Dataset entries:
—————
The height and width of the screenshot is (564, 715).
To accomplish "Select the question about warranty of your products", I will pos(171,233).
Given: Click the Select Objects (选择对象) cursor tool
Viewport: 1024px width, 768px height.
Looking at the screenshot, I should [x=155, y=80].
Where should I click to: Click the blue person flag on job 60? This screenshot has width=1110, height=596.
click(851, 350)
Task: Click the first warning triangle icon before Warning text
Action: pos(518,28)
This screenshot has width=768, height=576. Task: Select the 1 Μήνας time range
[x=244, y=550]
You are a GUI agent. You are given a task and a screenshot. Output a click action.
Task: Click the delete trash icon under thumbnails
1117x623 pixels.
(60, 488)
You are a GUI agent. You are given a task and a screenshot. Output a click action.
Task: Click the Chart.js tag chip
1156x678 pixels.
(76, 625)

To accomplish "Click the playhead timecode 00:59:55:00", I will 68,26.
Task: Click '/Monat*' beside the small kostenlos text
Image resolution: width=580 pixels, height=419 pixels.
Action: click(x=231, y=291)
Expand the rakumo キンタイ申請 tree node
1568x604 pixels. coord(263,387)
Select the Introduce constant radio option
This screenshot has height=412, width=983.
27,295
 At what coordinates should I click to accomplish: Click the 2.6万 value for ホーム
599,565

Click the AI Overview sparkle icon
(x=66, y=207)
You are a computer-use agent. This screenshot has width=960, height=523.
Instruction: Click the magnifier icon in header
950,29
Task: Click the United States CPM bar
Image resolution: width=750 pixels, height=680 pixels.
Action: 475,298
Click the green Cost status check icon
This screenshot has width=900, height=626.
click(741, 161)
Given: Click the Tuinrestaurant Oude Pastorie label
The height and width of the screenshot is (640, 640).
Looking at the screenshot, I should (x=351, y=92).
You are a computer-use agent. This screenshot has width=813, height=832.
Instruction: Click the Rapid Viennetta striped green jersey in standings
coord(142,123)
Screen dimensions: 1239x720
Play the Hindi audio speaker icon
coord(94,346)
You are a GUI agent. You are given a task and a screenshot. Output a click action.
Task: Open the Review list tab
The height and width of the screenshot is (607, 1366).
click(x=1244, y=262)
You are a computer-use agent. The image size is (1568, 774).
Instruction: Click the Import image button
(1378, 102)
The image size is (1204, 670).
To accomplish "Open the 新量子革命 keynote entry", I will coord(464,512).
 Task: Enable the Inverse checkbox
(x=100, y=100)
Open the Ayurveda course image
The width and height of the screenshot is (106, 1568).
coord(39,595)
—————
* _REQUIRED WORK_
Reproduce all entries. Keep them exact.

* _SOLUTION FOR THIS EXERCISE_
The height and width of the screenshot is (564, 715).
To accomplish "Select the question about warranty of your products", I will pos(171,233).
Given: Click the Select Objects (选择对象) cursor tool
Viewport: 1024px width, 768px height.
Looking at the screenshot, I should [x=155, y=80].
Where should I click to: Click the blue person flag on job 60? This screenshot has width=1110, height=596.
click(851, 350)
Task: Click the first warning triangle icon before Warning text
Action: pos(518,28)
This screenshot has width=768, height=576. Task: Select the 1 Μήνας time range
[x=244, y=550]
You are a GUI agent. You are given a task and a screenshot. Output a click action.
Task: Click the delete trash icon under thumbnails
1117x623 pixels.
(60, 488)
You are a GUI agent. You are given a task and a screenshot. Output a click action.
Task: Click the Chart.js tag chip
1156x678 pixels.
(76, 625)

To accomplish "Click the playhead timecode 00:59:55:00", I will 68,26.
Task: Click '/Monat*' beside the small kostenlos text
Image resolution: width=580 pixels, height=419 pixels.
Action: click(x=231, y=291)
Expand the rakumo キンタイ申請 tree node
1568x604 pixels. coord(263,387)
Select the Introduce constant radio option
This screenshot has height=412, width=983.
27,295
 At what coordinates should I click to accomplish: Click the 2.6万 value for ホーム
599,565

Click the AI Overview sparkle icon
(x=66, y=207)
You are a computer-use agent. This screenshot has width=960, height=523.
Instruction: Click the magnifier icon in header
950,29
Task: Click the United States CPM bar
Image resolution: width=750 pixels, height=680 pixels.
Action: 475,298
Click the green Cost status check icon
This screenshot has width=900, height=626.
click(741, 161)
Given: Click the Tuinrestaurant Oude Pastorie label
The height and width of the screenshot is (640, 640).
Looking at the screenshot, I should (x=351, y=92).
You are a computer-use agent. This screenshot has width=813, height=832.
Instruction: Click the Rapid Viennetta striped green jersey in standings
coord(142,123)
Screen dimensions: 1239x720
Play the Hindi audio speaker icon
coord(94,346)
You are a GUI agent. You are given a task and a screenshot. Output a click action.
Task: Open the Review list tab
The height and width of the screenshot is (607, 1366).
click(x=1244, y=262)
You are a computer-use agent. The image size is (1568, 774).
Instruction: Click the Import image button
(1378, 102)
The image size is (1204, 670).
To accomplish "Open the 新量子革命 keynote entry", I will coord(464,512).
 Task: Enable the Inverse checkbox
(x=100, y=100)
Open the Ayurveda course image
The width and height of the screenshot is (106, 1568).
coord(39,595)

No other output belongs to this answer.